## Exercise directions
Repeat the lines from the one containing "pixels, height=1778 pixels." through the one containing "Looking at the image, I should click on (525, 131).", word for word.

::::

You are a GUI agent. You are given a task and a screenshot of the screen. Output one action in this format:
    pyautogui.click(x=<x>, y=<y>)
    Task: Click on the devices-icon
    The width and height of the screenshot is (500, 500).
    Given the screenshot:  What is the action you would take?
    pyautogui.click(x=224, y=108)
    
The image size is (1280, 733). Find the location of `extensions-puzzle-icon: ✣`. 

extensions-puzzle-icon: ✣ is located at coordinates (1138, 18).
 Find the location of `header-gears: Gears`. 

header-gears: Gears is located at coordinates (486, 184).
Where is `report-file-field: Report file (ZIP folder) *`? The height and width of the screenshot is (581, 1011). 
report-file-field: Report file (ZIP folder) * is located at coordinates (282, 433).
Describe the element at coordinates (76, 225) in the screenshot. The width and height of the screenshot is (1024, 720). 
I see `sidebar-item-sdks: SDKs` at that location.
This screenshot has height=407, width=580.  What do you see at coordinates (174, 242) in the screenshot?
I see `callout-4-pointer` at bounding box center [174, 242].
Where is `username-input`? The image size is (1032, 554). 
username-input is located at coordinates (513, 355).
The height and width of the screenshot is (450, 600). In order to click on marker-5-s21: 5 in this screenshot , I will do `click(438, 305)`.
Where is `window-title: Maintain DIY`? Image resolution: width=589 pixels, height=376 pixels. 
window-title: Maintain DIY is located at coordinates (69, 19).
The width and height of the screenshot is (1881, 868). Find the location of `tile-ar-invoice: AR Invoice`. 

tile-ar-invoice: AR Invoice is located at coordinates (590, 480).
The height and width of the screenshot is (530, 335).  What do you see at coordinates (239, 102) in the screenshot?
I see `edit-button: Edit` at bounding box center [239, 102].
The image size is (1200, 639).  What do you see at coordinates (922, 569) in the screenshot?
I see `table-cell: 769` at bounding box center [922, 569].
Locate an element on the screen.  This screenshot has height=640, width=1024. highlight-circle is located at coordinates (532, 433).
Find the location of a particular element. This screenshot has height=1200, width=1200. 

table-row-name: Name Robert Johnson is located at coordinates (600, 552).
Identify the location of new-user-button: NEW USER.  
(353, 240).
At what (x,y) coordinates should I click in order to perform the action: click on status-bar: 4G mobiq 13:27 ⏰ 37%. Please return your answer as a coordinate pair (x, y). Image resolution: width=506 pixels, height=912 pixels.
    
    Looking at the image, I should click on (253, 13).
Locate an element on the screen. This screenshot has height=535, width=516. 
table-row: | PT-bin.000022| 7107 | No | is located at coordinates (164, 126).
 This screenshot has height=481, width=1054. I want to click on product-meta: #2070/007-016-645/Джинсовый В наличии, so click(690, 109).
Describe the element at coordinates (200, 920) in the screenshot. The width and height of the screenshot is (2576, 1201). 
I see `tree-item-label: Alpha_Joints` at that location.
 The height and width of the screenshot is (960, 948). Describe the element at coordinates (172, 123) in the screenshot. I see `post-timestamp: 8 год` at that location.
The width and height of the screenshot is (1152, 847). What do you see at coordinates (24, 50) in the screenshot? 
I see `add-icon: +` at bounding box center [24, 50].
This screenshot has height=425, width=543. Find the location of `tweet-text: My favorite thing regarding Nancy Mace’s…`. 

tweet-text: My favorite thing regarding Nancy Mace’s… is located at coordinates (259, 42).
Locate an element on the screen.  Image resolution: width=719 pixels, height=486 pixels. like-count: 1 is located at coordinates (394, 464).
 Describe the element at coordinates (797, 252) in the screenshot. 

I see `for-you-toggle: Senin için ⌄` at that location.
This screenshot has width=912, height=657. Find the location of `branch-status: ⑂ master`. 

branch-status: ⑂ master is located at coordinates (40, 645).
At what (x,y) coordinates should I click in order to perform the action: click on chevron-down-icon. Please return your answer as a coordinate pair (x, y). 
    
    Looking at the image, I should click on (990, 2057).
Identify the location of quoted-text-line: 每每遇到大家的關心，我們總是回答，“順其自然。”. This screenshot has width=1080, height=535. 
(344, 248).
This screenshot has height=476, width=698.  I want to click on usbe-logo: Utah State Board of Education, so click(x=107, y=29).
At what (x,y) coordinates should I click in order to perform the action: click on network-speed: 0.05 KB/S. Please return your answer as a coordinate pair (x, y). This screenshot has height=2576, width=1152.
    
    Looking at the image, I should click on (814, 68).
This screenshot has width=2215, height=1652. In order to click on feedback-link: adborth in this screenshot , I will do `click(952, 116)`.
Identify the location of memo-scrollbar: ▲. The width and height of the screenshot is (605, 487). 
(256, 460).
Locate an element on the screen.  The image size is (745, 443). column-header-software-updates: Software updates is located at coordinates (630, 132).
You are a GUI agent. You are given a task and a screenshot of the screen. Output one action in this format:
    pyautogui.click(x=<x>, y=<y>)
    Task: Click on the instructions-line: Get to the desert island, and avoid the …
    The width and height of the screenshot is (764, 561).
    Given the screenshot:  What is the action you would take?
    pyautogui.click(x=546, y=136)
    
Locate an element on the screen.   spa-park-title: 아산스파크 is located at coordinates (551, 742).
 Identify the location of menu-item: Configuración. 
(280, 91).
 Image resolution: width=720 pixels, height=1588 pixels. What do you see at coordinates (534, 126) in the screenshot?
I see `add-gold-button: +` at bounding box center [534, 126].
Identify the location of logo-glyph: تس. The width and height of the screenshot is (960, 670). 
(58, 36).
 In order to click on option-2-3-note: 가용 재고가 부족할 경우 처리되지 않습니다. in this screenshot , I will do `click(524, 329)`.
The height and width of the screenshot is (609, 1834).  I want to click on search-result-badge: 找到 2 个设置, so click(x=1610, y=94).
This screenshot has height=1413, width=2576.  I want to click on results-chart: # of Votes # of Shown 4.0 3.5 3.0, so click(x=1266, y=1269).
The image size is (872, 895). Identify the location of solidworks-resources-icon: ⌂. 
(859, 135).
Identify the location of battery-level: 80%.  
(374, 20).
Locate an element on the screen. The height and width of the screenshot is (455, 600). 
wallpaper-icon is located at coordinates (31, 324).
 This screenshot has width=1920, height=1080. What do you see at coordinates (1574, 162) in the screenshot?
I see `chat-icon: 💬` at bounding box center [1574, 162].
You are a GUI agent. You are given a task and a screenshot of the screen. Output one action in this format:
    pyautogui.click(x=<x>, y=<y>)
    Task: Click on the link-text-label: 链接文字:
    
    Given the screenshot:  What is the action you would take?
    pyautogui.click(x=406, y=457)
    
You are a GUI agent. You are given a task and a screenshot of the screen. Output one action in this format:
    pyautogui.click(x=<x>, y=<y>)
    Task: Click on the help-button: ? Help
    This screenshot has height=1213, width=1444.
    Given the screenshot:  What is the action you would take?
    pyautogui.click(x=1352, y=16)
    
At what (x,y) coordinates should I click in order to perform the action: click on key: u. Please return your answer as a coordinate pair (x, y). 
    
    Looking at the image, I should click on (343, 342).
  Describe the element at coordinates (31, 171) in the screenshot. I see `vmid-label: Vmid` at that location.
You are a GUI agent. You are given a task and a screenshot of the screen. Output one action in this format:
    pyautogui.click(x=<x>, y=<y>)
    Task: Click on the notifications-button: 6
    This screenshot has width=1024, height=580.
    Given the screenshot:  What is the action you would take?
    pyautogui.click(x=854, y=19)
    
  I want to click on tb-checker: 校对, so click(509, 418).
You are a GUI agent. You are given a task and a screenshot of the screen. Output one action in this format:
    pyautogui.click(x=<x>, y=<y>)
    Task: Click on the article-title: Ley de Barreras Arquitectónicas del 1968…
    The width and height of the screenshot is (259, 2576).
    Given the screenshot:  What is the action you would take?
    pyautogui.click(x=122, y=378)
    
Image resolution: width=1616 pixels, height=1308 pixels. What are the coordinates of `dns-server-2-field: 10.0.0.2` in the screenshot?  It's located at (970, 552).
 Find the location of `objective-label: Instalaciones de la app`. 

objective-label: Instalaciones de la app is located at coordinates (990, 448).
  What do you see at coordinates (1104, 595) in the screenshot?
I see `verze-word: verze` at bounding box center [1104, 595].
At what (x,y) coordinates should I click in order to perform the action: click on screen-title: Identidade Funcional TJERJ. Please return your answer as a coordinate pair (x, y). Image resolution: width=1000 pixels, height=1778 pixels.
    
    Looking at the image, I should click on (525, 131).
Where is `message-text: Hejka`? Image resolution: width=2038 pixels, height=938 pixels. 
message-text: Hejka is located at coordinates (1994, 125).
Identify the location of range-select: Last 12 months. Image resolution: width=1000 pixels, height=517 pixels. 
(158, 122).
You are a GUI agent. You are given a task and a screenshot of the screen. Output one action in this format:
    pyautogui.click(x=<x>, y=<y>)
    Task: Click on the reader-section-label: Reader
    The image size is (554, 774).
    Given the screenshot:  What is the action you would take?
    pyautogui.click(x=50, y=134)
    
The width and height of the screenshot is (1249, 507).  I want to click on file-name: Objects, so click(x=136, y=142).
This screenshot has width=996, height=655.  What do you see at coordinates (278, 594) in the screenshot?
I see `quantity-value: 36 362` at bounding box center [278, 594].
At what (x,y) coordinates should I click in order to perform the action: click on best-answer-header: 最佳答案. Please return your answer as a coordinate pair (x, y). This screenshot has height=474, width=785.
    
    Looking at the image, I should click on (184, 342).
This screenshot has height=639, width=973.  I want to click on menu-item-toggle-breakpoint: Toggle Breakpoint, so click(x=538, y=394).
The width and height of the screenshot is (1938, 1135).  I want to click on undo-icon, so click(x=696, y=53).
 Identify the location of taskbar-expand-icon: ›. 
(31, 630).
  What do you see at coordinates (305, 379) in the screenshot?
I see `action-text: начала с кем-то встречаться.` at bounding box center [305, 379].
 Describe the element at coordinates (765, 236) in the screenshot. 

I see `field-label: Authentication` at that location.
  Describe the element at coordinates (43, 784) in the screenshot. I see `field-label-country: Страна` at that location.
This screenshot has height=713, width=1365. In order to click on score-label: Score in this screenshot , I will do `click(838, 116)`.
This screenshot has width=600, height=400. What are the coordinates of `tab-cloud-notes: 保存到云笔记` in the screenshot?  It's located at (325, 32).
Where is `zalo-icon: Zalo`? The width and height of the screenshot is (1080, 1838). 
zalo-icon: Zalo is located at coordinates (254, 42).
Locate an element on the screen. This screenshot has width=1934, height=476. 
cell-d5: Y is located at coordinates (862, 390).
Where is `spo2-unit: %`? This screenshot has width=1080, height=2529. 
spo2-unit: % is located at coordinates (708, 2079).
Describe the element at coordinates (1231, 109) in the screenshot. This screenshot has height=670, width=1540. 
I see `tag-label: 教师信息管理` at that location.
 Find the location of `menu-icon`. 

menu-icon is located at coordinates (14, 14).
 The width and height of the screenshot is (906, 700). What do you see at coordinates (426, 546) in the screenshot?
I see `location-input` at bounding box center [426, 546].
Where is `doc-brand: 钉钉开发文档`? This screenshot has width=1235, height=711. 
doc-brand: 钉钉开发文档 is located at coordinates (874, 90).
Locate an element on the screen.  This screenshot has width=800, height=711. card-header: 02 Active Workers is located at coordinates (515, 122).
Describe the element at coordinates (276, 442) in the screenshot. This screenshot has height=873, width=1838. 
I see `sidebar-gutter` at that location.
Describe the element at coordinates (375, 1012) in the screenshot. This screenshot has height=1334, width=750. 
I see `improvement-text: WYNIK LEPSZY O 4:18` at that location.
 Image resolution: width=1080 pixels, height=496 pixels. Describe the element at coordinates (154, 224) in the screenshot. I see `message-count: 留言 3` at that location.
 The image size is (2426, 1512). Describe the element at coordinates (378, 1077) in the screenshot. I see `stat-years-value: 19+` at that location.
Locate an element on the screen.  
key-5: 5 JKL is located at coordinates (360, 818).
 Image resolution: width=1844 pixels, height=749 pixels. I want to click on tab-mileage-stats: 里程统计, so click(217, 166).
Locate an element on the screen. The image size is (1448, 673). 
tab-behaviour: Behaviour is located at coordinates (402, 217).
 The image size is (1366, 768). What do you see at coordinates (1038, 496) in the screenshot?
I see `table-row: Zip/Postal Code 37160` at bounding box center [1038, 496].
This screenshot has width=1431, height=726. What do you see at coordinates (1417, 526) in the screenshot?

::::

## Solution
At what (x,y) coordinates should I click in order to perform the action: click on screen-title: Identidade Funcional TJERJ. Please return your answer as a coordinate pair (x, y). Image resolution: width=1000 pixels, height=1778 pixels.
    
    Looking at the image, I should click on (525, 131).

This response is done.